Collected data
────────

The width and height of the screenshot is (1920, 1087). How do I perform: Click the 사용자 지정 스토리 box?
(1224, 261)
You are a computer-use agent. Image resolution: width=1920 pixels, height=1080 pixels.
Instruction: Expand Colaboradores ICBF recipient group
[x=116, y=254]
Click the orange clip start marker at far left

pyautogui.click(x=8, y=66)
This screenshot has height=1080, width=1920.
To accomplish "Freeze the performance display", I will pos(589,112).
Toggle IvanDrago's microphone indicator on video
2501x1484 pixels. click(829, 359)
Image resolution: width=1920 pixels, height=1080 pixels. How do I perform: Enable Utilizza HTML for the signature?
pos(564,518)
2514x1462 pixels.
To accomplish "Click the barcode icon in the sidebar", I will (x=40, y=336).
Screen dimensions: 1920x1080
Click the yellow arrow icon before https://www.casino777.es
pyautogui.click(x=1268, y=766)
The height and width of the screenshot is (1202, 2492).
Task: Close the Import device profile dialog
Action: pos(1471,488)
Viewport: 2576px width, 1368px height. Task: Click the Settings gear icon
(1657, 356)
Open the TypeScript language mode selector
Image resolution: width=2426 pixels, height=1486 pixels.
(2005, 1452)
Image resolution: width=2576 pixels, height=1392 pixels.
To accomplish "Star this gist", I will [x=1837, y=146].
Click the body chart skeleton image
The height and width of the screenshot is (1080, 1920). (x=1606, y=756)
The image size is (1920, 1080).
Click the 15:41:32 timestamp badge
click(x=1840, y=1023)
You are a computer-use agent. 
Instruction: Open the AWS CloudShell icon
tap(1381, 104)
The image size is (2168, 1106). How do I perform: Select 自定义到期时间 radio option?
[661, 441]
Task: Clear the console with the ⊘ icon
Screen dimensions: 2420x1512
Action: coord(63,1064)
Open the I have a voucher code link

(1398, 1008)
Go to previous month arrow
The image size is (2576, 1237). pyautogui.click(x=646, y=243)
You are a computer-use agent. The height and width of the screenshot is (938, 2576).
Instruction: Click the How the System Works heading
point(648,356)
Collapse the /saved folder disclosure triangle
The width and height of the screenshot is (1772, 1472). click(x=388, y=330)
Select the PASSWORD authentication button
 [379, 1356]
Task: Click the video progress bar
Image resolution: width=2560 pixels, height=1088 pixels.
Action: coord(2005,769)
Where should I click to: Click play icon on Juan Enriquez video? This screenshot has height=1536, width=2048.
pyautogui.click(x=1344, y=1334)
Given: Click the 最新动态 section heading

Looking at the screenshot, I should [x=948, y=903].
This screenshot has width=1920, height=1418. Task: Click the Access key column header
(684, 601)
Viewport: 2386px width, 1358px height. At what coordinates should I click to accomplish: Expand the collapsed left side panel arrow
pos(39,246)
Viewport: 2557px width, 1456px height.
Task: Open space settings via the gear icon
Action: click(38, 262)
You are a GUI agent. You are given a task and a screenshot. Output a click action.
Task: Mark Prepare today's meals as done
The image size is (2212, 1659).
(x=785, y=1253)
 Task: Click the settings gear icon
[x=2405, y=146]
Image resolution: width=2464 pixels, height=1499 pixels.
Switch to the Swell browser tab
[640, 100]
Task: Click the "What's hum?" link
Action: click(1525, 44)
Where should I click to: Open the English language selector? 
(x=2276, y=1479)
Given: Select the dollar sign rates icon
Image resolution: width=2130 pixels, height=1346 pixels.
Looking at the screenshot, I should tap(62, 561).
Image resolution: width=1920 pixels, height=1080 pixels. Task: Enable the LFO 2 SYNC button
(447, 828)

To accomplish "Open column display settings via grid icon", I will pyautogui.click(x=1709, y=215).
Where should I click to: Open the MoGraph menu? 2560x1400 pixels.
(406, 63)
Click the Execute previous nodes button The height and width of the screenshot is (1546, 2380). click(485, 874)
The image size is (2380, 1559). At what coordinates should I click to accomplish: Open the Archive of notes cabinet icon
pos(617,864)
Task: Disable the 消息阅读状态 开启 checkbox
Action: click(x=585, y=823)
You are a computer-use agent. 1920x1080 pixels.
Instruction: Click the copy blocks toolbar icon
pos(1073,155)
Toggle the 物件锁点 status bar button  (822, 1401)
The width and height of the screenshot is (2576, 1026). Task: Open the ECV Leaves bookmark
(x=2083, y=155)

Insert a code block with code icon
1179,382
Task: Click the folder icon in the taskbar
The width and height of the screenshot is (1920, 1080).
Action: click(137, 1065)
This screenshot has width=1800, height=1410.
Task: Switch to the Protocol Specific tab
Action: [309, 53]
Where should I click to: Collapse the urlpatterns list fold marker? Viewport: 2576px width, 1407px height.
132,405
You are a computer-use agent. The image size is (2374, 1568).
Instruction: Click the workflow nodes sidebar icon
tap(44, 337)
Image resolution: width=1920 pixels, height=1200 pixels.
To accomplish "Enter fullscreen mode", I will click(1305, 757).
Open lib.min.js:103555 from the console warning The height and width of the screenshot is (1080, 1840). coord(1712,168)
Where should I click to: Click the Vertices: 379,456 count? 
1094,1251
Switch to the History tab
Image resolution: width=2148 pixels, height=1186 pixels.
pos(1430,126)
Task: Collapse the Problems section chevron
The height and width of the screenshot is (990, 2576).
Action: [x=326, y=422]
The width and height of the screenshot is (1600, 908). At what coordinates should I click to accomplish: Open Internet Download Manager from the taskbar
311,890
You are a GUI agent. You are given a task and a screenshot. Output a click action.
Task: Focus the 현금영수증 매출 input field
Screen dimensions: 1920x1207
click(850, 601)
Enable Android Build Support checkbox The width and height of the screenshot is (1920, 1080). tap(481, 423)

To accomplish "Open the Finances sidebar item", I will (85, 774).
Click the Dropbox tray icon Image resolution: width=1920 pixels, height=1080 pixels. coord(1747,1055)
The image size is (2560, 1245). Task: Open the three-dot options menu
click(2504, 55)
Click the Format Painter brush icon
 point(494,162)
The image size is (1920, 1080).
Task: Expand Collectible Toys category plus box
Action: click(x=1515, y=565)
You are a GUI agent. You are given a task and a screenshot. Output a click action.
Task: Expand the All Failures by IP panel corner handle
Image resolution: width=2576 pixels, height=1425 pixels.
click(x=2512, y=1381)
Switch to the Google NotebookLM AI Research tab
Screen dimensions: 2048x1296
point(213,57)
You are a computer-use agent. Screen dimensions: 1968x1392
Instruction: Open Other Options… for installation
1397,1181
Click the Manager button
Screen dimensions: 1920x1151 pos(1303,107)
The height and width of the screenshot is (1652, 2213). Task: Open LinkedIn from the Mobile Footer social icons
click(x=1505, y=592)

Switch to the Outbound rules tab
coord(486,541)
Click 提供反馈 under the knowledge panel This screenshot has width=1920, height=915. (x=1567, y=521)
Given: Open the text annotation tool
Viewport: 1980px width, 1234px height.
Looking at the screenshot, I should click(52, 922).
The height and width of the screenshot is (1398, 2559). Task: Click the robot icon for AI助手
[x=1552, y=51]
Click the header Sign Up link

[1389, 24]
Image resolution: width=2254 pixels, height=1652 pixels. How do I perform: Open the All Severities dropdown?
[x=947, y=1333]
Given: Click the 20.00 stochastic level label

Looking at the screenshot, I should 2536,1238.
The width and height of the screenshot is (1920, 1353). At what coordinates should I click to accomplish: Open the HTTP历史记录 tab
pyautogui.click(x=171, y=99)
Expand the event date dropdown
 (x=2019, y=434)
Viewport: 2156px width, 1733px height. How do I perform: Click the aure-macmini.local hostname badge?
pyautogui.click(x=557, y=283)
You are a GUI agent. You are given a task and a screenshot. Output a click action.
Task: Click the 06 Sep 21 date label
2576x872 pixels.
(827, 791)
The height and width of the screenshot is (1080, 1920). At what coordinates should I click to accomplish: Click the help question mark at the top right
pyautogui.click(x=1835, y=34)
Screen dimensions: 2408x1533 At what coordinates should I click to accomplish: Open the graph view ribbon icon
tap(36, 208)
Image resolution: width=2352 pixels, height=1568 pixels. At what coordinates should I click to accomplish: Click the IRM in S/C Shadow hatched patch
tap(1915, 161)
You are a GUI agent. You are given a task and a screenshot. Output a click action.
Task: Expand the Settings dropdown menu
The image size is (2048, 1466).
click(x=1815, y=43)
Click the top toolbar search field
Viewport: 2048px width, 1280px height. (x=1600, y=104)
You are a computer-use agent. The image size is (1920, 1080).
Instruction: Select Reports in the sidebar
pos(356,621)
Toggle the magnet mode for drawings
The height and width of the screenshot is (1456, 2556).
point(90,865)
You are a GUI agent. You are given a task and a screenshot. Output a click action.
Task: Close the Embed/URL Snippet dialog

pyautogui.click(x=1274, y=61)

────────

EXERCISE:
Among the records, find the lines that contain "will" and copy each of them.

REPLY TO THE TASK:
To accomplish "Freeze the performance display", I will pos(589,112).
To accomplish "Click the barcode icon in the sidebar", I will (x=40, y=336).
To accomplish "Star this gist", I will [x=1837, y=146].
To accomplish "Open column display settings via grid icon", I will pyautogui.click(x=1709, y=215).
To accomplish "Enter fullscreen mode", I will click(1305, 757).
To accomplish "Open the Finances sidebar item", I will (85, 774).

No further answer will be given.